-- BEGIN --
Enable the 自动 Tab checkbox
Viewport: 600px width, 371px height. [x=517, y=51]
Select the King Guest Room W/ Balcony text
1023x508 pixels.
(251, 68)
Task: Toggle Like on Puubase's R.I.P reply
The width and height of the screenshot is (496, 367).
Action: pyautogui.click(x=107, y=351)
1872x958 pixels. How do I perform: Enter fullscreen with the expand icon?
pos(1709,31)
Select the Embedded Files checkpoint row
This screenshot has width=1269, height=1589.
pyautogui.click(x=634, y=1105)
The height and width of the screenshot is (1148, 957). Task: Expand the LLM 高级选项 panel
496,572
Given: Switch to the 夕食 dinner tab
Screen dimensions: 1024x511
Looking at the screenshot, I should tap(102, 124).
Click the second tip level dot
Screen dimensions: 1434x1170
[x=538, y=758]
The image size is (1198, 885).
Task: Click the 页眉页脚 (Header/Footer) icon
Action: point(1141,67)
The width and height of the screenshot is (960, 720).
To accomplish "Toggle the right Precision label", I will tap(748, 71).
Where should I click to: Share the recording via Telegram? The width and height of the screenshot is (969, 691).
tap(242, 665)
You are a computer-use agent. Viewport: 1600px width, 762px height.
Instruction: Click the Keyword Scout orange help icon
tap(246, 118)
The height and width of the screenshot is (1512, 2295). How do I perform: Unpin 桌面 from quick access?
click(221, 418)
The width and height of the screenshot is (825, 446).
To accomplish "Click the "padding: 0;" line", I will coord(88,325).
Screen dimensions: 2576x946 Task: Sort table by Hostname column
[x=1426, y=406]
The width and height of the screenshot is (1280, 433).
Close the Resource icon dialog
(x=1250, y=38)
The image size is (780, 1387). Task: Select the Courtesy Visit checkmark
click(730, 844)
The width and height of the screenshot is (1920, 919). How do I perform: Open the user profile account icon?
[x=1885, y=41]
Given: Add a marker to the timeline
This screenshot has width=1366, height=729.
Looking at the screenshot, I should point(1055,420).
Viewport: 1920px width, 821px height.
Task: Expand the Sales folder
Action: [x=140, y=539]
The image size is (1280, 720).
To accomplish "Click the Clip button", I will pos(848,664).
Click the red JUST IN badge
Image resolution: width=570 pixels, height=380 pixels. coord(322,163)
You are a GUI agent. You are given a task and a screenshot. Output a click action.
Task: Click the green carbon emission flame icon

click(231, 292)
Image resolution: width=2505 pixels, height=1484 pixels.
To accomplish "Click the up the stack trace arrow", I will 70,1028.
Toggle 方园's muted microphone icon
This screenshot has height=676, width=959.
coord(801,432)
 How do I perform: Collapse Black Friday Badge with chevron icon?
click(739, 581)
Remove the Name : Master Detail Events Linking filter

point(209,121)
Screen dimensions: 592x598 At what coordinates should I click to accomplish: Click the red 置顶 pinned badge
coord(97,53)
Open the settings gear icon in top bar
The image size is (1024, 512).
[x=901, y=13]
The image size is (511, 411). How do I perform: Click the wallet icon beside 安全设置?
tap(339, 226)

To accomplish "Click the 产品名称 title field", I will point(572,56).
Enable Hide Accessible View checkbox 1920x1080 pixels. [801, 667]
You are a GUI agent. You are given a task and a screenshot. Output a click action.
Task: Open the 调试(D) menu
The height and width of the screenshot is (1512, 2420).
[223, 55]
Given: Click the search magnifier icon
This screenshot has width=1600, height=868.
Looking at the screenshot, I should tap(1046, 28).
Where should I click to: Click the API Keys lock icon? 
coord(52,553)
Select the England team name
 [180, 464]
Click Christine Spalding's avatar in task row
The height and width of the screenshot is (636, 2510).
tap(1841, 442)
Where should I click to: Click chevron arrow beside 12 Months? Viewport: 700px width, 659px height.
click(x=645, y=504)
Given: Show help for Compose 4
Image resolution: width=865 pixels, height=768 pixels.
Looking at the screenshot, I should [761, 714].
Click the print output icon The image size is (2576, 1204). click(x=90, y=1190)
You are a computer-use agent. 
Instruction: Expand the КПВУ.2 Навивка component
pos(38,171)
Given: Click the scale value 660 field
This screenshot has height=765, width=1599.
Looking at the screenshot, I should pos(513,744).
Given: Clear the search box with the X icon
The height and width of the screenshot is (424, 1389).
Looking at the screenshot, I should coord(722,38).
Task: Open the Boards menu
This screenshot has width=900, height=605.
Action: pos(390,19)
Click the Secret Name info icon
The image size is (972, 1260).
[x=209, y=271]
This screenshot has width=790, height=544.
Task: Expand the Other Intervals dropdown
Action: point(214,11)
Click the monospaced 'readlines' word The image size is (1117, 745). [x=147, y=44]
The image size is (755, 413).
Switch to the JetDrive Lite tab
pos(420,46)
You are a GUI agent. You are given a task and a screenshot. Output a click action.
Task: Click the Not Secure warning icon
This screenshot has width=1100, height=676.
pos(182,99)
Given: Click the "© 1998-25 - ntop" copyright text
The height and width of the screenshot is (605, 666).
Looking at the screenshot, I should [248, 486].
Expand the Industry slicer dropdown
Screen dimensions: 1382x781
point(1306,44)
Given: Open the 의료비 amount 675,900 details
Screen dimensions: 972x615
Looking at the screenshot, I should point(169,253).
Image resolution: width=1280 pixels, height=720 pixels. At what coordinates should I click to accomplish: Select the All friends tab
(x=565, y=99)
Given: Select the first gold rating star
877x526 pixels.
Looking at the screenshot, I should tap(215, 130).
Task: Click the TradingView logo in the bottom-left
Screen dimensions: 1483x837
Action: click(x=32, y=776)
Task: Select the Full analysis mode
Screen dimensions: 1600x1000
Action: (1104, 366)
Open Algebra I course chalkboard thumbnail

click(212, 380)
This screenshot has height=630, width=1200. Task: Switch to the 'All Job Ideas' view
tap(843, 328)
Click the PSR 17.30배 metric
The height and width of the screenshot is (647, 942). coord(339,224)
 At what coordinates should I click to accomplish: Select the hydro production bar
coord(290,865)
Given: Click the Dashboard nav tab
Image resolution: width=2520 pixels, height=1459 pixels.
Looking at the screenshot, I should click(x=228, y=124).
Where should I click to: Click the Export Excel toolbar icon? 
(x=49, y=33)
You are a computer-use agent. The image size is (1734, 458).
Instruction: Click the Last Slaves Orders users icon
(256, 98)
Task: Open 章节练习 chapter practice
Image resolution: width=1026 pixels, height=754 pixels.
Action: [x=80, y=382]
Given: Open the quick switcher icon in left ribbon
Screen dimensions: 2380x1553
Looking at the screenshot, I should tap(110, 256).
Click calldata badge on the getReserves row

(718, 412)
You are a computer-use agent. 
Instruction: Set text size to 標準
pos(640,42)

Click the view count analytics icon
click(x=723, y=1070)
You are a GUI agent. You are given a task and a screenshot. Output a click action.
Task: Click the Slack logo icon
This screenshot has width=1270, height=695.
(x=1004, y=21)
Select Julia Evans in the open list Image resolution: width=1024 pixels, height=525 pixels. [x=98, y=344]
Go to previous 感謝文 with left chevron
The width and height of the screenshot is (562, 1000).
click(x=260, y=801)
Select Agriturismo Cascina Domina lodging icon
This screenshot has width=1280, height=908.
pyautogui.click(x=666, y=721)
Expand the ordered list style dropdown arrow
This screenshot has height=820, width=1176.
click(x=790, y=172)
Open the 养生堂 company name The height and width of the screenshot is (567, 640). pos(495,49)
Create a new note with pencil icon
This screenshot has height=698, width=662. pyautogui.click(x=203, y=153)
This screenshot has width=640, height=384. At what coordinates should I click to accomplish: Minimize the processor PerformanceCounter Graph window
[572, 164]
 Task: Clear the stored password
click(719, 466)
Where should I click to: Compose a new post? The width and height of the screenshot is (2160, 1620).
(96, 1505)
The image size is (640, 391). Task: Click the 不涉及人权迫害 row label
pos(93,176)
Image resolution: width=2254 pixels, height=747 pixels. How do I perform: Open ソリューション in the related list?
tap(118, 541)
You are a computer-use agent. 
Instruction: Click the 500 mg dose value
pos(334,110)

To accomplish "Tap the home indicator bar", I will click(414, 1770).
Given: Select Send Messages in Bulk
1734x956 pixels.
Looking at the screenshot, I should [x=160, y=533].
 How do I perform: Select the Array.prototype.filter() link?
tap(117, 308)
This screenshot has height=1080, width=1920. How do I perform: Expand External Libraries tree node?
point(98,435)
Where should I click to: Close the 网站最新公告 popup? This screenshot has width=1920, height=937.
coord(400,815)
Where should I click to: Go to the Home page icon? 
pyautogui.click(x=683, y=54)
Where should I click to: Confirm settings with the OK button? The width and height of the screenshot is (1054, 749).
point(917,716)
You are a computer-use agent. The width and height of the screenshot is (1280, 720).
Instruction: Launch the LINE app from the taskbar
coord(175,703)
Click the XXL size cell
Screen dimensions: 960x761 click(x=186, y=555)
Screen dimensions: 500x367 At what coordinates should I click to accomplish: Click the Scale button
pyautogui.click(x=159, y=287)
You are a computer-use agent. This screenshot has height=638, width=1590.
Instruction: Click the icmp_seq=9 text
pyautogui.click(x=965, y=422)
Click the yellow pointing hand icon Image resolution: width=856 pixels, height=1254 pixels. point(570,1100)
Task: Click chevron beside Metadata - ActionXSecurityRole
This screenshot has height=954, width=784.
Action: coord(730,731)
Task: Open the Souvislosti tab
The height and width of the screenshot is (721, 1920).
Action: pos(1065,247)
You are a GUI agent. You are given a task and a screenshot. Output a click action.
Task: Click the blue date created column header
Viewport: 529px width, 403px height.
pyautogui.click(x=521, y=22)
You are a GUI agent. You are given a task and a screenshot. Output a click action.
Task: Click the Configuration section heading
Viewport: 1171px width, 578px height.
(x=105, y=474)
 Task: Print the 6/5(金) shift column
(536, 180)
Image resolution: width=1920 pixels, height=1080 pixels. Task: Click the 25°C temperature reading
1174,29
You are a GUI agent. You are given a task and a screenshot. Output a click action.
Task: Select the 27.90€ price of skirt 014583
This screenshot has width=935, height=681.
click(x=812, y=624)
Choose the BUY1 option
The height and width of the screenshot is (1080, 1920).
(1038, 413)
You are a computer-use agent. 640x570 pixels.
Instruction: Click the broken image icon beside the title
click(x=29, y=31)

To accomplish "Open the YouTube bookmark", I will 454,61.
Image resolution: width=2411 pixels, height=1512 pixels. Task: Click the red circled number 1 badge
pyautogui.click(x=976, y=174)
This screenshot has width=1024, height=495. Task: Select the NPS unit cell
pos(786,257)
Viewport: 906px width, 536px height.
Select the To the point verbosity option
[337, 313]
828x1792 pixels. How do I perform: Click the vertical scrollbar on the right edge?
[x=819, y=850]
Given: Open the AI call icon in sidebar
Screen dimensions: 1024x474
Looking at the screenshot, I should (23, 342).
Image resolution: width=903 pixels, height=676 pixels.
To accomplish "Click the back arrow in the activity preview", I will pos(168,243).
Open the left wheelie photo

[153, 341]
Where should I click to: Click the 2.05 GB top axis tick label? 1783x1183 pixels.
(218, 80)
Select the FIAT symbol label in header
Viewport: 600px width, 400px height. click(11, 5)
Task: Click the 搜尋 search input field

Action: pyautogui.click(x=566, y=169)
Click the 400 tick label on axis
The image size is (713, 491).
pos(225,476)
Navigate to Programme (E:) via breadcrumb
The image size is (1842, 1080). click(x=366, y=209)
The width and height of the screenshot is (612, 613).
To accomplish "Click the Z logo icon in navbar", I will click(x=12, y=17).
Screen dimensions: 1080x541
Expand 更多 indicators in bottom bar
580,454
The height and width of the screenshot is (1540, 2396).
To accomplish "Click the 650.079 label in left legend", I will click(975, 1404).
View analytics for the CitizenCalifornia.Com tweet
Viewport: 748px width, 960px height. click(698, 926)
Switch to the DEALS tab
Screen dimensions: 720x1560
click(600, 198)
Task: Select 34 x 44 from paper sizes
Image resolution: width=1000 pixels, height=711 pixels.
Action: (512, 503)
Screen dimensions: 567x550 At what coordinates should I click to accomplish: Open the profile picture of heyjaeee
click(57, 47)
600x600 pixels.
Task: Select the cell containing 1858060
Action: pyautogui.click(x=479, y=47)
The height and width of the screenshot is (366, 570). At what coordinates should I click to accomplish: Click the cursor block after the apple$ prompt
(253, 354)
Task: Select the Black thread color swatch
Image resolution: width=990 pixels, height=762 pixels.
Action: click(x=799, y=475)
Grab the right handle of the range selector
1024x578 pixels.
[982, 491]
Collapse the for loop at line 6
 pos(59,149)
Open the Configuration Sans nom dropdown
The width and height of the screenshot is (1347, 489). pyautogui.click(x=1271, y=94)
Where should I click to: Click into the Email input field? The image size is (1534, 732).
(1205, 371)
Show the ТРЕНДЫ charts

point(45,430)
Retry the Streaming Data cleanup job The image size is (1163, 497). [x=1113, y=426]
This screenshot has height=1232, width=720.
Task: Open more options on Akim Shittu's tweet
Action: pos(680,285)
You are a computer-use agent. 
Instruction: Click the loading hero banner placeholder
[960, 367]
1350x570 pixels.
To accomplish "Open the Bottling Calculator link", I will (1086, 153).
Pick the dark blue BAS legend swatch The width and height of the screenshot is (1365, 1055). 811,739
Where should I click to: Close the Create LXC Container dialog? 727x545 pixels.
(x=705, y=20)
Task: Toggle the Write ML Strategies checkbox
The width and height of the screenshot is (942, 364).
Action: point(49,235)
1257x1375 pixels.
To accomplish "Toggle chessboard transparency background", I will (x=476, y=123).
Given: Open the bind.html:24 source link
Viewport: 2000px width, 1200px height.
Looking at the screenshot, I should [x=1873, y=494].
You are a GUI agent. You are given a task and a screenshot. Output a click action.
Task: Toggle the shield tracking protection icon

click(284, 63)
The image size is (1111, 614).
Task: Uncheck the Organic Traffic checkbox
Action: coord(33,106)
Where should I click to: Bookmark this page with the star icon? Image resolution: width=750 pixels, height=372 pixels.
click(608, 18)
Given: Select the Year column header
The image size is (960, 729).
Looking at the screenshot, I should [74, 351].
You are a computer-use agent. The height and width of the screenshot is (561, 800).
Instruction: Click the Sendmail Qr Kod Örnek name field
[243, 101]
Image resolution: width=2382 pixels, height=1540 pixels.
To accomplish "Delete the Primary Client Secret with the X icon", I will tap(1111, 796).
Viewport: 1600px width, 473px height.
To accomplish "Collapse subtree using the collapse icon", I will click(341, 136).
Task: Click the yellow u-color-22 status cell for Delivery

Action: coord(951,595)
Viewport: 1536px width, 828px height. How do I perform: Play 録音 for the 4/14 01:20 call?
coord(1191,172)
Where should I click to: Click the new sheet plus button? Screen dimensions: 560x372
-- END --
- [REQUIRED TASK]: Recast the items above as a Markdown table with columns Row and Line: begin at the line that contains "Open the Configuration Sans nom dropdown" and stop after the line that contains "point(45,430)". Leave out blank lines.

- [WRITTEN ANSWER]:
| Row | Line |
|---|---|
| 1 | Open the Configuration Sans nom dropdown |
| 2 | The width and height of the screenshot is (1347, 489). pyautogui.click(x=1271, y=94) |
| 3 | Where should I click to: Click into the Email input field? The image size is (1534, 732). |
| 4 | (1205, 371) |
| 5 | Show the ТРЕНДЫ charts |
| 6 | point(45,430) |